_Document segment_:
● ● ● ● ●

Ubuntu does use swap.
The reason why disk activity is going up is due to swap space being space alocated on disk(which is the same principle as pagefile in windows).
As disks are slow this give you indeed a large performance hit.
You can see the swap usage if you execute:
Code:
free -m
Normally linux would not kill processes. In the end your swapfile and memory is full and you just get a crash.
So there are 2 fixes here:
1. more memory
2. fix the application if it has a mem leak.
If you had allocated and enabled enough swap space, Ubuntu would use it.
Typically that is done by creating a swap partition when you install Ubuntu. But it can be done later adding a swap partition and/or a swap file.
Quote:
Originally Posted by deadeyes
Ubuntu does use swap.
The reason why disk activity is going up is due to swap space being space alocated on disk(which is the same principle as pagefile in windows).
I'm pretty sure that Ubuntu (unlike Windows) does not default to allocating swap (pagefile) space when needed. The user needs to allocate enough in advance.
Lack of memory may be causing disk usage due to paging anonymous pages to and from the swap space. But also due to paging non anonymous pages from other files. If there is no swap space or too little swap space, the anonymous pages are forced to stay in ram, resulting in more disk activity to swap the non anonymous pages.
Quote:
Normally linux would not kill processes.
Actually it does kill processes when out of memory.
Depending on the mix of memory use by the various processes, adding swap space would stop it from killing processes but probably not stop it from slowing down with excess disk activity when a lot is running. But maybe adding swap space would fix that as well.
Distribution: Mandriva 2009 X86_64 suse 11.3 X86_64 Centos X86_64 Debian X86_64 Linux MInt 86_64 OS X
Posts: 2,369
Rep:
Sda6 seems to be you're swap file
Sda6 do have a UUID
In you're fstab file you should find sda6 under his UUID
To find the UUID sudo su ls -l /dev/disk/by-uuid
If you have discover the UUID sudo su nano /etc/fstab and add it to you're fstab file
Instead of nano you can use kwrite or pico ore any other real linux text editor
mahmood@localhost:~$ cat /etc/fstab
# /etc/fstab: static file system information.
#
# Use 'vol_id --uuid' to print the universally unique identifier for a
# device; this may be used with UUID= as a more robust way to name devices
# that works even if disks are added and removed. See fstab(5).
#
# <file system> <mount point> <type> <options> <dump> <pass>
proc /proc proc defaults 0 0
# / was on /dev/sda5 during installation
UUID=2e1d191f-1bc8-4d80-8195-84adf80ffdd3 / ext4 relatime,errors=remount-ro 0 1
# swap was on /dev/sda6 during installation
UUID=60345e61-670e-43de-8087-805603f74c85 none swap sw 0 0
/dev/scd0 /media/cdrom0 udf,iso9660 user,noauto,exec,utf8 0 0
/dev/fd0 /media/floppy0 auto rw,user,noauto,exec,utf8 0 0
#/home/mahmood/sources/splash.iso /media/splash iso9660 ro,loop,auto 0 0
/dev/sda2 /home/mahmood ext4 nodev,nosuid 0 2
As you can see, the UUID in the ls -l command for SWAP is different from that in the fstab file. Should I only paste that UUID to the fstab file and restart? Are other options " swap sw 0 0" fine?

● ● ● ● ●

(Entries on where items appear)
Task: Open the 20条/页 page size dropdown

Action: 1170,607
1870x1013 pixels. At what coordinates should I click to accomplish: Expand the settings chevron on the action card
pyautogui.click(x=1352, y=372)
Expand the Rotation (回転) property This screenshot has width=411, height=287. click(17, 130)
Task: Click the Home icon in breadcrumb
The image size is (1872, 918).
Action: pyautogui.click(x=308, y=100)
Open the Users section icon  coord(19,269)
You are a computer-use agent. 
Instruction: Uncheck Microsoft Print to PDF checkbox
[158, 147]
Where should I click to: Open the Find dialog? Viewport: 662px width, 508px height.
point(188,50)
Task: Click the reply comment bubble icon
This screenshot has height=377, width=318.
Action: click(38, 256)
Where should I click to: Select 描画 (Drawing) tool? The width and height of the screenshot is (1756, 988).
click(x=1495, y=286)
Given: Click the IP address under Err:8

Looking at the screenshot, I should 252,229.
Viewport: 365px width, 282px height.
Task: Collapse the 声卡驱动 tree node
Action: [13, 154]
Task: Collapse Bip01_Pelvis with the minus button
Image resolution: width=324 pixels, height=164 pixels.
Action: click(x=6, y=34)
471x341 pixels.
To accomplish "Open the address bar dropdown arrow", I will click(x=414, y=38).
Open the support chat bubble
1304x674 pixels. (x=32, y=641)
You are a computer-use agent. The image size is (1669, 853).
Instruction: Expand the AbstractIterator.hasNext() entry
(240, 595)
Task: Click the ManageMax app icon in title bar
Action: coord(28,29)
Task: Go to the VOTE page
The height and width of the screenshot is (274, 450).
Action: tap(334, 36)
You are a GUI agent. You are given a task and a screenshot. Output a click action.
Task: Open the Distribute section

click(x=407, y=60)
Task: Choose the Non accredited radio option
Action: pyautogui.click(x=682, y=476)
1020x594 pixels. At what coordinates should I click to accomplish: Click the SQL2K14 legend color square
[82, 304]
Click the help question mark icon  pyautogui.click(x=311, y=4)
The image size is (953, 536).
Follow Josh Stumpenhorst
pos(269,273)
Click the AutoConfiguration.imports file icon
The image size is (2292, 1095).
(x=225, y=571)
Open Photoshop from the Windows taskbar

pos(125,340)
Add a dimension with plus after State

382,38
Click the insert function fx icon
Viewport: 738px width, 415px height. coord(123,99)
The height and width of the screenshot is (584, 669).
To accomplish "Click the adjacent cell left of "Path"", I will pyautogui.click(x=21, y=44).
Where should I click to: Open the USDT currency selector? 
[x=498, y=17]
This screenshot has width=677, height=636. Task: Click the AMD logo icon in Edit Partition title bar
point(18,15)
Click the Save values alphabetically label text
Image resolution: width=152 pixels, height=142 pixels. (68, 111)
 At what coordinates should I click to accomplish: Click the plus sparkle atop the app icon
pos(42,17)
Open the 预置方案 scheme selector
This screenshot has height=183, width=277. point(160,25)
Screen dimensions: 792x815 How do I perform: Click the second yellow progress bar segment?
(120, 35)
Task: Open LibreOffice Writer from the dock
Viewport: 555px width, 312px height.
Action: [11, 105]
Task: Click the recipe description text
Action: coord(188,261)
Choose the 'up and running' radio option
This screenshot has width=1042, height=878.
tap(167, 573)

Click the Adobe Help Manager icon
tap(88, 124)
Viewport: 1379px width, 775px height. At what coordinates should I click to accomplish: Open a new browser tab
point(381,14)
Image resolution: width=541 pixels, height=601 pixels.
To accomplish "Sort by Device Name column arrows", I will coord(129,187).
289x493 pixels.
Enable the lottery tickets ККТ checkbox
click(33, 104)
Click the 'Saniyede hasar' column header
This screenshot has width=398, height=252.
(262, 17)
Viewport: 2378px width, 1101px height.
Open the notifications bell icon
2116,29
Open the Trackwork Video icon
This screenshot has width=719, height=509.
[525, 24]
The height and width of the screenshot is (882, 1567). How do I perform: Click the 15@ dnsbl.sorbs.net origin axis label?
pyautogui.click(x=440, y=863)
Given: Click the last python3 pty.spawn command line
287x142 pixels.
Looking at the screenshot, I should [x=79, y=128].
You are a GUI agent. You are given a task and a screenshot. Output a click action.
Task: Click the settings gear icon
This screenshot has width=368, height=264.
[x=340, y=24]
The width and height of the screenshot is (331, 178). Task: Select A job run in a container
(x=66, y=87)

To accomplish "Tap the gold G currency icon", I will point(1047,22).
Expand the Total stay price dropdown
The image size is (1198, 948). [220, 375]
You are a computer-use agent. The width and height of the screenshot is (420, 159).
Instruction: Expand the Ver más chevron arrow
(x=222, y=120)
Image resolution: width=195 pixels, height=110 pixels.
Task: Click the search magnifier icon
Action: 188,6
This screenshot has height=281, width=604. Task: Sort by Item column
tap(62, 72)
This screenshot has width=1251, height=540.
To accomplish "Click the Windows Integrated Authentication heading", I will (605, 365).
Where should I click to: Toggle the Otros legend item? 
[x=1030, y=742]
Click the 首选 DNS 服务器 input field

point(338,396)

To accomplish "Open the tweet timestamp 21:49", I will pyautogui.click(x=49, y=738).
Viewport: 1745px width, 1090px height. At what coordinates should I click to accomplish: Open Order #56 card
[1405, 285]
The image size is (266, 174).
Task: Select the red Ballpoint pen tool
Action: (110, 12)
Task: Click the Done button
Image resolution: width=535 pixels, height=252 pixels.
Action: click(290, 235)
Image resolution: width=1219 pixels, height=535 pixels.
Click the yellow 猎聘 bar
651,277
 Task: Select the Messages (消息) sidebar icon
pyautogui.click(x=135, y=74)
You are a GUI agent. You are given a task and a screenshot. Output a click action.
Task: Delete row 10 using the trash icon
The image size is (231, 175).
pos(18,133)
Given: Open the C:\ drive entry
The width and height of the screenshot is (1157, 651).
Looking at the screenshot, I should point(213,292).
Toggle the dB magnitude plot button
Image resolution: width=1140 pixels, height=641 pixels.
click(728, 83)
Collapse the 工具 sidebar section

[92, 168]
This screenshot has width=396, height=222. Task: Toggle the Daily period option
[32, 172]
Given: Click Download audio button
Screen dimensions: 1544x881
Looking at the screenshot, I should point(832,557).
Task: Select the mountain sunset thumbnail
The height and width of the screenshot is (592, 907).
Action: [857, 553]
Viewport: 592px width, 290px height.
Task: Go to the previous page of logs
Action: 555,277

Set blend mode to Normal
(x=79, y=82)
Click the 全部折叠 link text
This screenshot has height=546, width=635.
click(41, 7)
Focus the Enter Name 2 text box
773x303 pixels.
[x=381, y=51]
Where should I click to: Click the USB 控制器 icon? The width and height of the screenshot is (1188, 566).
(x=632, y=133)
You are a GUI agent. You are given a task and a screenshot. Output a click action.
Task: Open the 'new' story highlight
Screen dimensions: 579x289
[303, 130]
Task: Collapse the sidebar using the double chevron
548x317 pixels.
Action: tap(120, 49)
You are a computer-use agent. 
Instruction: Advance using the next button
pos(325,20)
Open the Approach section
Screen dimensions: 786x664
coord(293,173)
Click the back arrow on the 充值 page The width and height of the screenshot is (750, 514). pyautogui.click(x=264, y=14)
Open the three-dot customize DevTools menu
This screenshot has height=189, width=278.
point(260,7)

● ● ● ● ●

_Given task A_: Reproduce the lines of the listing from the line with "Given: Click the last" up to and including the line with "I will point(1047,22).".
_Given task B_: Pick up the forum thread on Ubuntu swap space where it ends, and write what comes next.

_Final result A_:
Given: Click the last python3 pty.spawn command line
287x142 pixels.
Looking at the screenshot, I should [x=79, y=128].
You are a GUI agent. You are given a task and a screenshot. Output a click action.
Task: Click the settings gear icon
This screenshot has width=368, height=264.
[x=340, y=24]
The width and height of the screenshot is (331, 178). Task: Select A job run in a container
(x=66, y=87)

To accomplish "Tap the gold G currency icon", I will point(1047,22).

_Final result B_:
Distribution: Mandriva 2009 X86_64 suse 11.3 X86_64 Centos X86_64 Debian X86_64 Linux MInt 86_64 OS X
Posts: 2,369
Rep:
The UUID you get from the command ls ls -l is the correct one
YOu should change the UUID in the FSTAB file accordingly
Every time you delete and create a partition the UUID can change.
fdisk shows there is a swap partition. free shows the swap partition isn't enabled.
It appears ronlau9 knows this topic a bit better than I do, but I'll ad a few details.
I think changes for swap in fstab will take effect the next time you reboot. You might want to add the swap without rebooting or add it in a way that gives you better feedback if something else is wrong. (You would still need to fix fstab so the swap would be enabled on subsequent reboots).
I think the command to enable the swap before reboot is
sudo /sbin/swapon -U uuid
(replacing uuid with the same value you also edit into fstab).
Alternately, after editing fstab
sudo /sbin/swapon -a
That will use the info you put in fstab.
I'm not sure, but it may be necessary to prepare the swap partition with mkswap before doing the swapon or the reboot. So if swapon fails, try using
sudo /sbin/mkswap /dev/sda6
But first double check that sda6 is really the partition you have reserved for swap (in case something has changed since the fdisk output from post #5).
Actually it does kill processes when out of memory.
Indeed... you can see that on the screen however then it is too late already.
Your output of free -m seems fine.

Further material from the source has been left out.